I was normally going to just get slalom skis to use for both but I've lately been thinking of getting slightly larger radius(15m?) skis for better use in GS also(since I don't have enough to buy 2). Or should I just stick with slalom skis? As for me, I'm 5' 9" and 140lbs and I would consider myself an advanced skier.



post #2 of 9

Depends if you are competing or not and if so what the rules are. As long as there are no restrictions on what you can run in the courses going with a GS cheater (something between a 12m SL and a 27M GS ski would be just fine all around hardpack carving and also beer league or NASTAR racing.

post #3 of 9

I tried running some slalom gates last year on my Fischer Progressor 950s and couldn't ski very fast or I would miss gates.  I think it's easier to ski SL skis in a GS course than vice versa.  If you're competitive at either or both, you need the right tools for the job.

post #4 of 9
I have both skis and can say that a true SL ski will scare you at GS speeds as they get squirrelly at about 40mph give or take. The true GS can be skied old school for SL however it won't be as fast and will require work (and you have to able to ski old school). The cheater ski would be your best bet as it it has a bit of forgiveness built in. Not the best ski for either but the best ski for both.

Edit...Having read ScotsSkier reply, take his advice!
Edited by oldschoolskier - 10/6/14 at 5:14pm
post #5 of 9
Originally Posted by crgildart View Post

Depends if you are competing or not and if so what the rules are. 

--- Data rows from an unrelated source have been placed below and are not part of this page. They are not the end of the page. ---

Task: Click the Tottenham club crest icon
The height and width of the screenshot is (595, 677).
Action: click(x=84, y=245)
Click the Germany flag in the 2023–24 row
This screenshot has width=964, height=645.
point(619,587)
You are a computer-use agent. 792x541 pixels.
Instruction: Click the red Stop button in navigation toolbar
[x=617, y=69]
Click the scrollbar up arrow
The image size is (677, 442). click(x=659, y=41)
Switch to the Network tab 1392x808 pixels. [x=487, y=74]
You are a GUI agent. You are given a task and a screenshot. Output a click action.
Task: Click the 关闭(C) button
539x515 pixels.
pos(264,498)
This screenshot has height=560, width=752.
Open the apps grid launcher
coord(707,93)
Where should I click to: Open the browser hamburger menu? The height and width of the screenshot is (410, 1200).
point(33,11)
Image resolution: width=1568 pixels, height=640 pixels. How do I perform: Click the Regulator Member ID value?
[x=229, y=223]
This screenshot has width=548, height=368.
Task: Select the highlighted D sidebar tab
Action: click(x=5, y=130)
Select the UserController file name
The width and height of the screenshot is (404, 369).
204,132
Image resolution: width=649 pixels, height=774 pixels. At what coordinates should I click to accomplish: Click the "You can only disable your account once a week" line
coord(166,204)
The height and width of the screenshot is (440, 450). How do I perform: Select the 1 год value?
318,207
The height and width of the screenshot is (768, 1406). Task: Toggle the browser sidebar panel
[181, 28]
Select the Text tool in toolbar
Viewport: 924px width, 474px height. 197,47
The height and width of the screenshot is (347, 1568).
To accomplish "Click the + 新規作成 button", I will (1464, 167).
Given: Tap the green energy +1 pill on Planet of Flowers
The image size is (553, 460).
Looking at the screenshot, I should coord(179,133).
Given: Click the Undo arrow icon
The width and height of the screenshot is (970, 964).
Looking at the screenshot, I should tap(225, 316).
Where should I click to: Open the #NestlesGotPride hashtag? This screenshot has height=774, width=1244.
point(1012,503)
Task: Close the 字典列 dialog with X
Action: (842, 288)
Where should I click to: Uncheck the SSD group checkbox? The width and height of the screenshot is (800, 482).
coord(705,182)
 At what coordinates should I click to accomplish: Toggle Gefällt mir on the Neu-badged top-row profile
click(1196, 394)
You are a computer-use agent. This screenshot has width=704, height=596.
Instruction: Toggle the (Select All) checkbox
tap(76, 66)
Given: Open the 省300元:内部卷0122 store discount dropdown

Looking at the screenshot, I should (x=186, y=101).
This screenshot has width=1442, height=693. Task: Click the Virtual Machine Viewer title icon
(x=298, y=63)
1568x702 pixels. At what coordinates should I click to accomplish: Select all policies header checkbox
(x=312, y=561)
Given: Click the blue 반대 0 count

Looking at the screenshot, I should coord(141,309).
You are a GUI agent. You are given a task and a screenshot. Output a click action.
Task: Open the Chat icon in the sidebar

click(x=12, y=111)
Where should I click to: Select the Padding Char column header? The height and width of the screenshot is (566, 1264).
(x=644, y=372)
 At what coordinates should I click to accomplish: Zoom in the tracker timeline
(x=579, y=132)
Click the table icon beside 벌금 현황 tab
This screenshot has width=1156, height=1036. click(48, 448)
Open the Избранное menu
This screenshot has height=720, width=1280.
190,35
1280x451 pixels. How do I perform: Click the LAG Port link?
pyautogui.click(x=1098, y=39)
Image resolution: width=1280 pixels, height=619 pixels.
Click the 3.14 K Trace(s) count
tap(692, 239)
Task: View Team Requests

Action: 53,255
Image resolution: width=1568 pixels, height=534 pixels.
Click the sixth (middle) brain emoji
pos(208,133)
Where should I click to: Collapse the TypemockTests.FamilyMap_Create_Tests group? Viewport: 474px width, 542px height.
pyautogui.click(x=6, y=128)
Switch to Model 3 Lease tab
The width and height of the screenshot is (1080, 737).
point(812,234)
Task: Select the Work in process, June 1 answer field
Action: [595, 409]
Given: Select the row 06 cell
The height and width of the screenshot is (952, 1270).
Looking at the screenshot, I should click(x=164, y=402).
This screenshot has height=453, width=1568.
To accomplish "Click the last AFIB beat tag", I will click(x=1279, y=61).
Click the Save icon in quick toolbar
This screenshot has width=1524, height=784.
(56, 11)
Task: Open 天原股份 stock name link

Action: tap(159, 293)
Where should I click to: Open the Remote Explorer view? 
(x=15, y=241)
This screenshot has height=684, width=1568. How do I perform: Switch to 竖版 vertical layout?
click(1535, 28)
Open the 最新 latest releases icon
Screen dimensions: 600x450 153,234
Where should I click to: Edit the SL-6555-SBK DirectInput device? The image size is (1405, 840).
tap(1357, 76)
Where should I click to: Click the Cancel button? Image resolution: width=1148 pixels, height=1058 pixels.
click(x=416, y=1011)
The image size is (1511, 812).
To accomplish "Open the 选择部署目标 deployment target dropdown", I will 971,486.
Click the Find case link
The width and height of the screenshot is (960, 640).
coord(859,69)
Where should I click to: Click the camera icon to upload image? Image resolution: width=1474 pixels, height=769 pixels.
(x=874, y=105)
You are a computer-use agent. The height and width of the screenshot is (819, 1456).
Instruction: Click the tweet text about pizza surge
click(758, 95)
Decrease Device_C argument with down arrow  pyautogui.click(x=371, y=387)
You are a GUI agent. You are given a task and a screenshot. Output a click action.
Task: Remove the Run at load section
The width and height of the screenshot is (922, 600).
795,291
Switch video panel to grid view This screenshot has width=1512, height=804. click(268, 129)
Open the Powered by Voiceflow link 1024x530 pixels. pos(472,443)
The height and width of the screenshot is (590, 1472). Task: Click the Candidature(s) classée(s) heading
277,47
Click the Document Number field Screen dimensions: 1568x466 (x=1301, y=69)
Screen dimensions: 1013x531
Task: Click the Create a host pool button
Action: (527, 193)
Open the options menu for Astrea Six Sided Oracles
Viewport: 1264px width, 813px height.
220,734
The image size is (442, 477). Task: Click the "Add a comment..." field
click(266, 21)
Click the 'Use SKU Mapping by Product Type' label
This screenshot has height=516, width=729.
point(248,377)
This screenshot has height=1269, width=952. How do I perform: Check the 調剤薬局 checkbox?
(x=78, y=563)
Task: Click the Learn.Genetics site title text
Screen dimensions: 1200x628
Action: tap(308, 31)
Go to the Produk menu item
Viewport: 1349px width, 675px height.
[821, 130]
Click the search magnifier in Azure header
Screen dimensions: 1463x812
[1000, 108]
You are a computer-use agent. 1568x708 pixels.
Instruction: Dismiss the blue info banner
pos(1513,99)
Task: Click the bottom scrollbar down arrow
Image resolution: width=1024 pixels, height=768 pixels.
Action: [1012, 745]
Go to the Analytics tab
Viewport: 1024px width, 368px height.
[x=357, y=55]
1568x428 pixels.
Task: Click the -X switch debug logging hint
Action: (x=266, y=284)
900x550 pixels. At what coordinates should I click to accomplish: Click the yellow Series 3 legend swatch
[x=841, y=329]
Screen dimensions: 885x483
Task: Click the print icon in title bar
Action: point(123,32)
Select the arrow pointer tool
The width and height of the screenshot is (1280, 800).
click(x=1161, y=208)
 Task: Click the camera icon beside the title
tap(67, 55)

This. One ski in the 15-18 m range is fine if you're talking NASTAR, club racing, you're new at it, and you want to get used to things. OTOH, you won't exactly tear up the courses if you're Master's racing. I'd be surprised if there are rules, since FIS/USSA only sets length and shape regs for U16 and up in sanctioned races. Masters can choose their own. (I know a guy who skied a GS on his Mantras, and I know another guy who skis SL and GS on MX78's.) As can NASTAR. As can club and beer league. More about how well you'll do than what someone says you can ski on. 

post #6 of 9

If you are planning on running real slalom gates, as opposed to Nastarish slalom you need a slalom ski.  Period.   Even trying to run a cheater (worst of all worlds IMHO) it will still be simply an obstacle course.  Not just slower but absolutely no fun.  


And as was mentioned above, running a slalom ski in a GS course can not only be scary but present a very real risk of danger.  If it hooks up on you at GS speeds, things happen very quickly and you can get launched (ask my rotator cuff how I know....:mad) .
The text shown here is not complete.